> Stated exercise
Retype the material from the line containing "Select the MagicSlides/SlidesGPT cell" down through the line containing "[x=115, y=529]", both included, and leave the pictures out of your answer.

> Available data
__________________________________________________

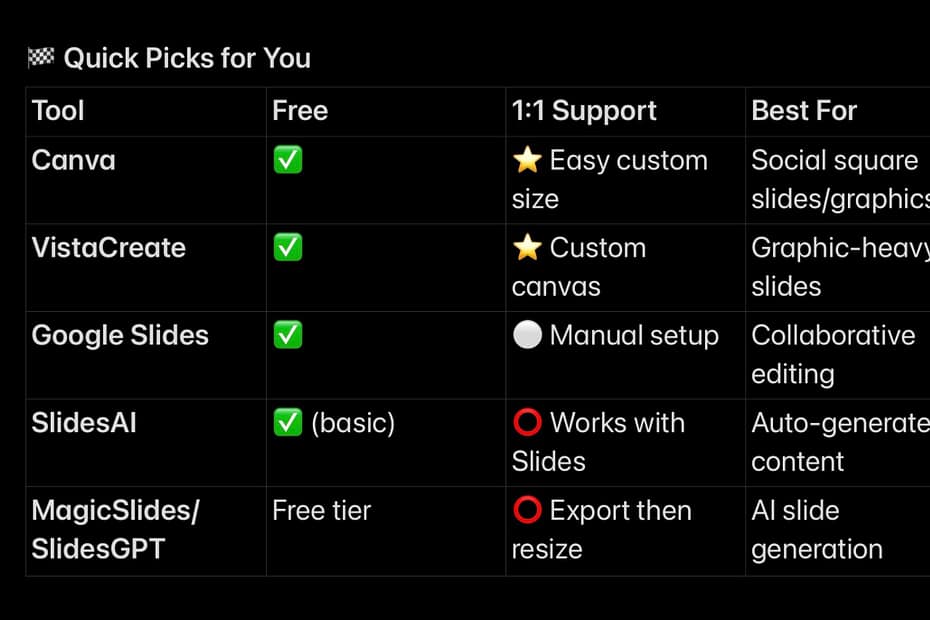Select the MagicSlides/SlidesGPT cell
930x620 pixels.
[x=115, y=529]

__________________________________________________

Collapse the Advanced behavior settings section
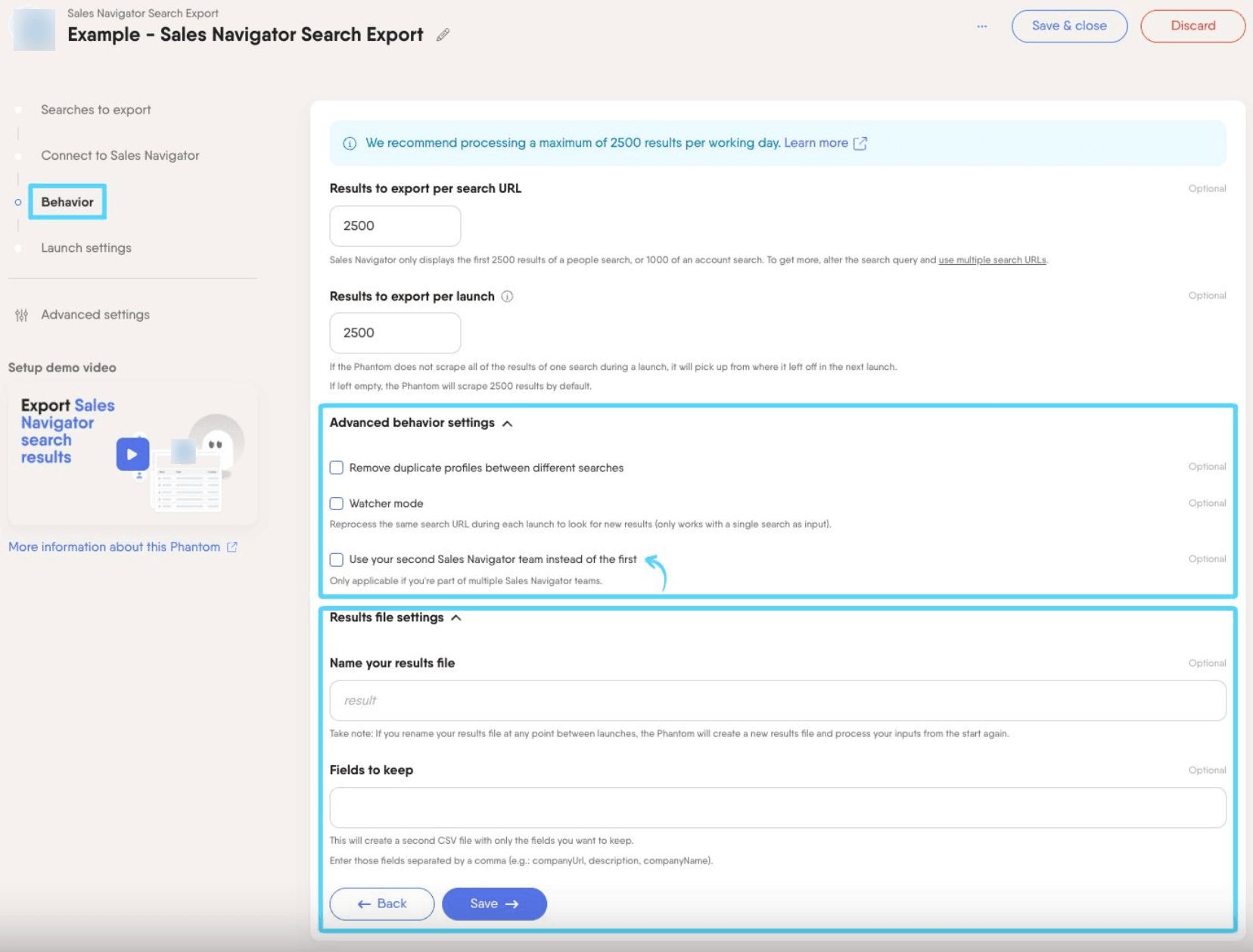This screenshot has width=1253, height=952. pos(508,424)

__________________________________________________

> Response to the task
Select the MagicSlides/SlidesGPT cell
930x620 pixels.
[x=115, y=529]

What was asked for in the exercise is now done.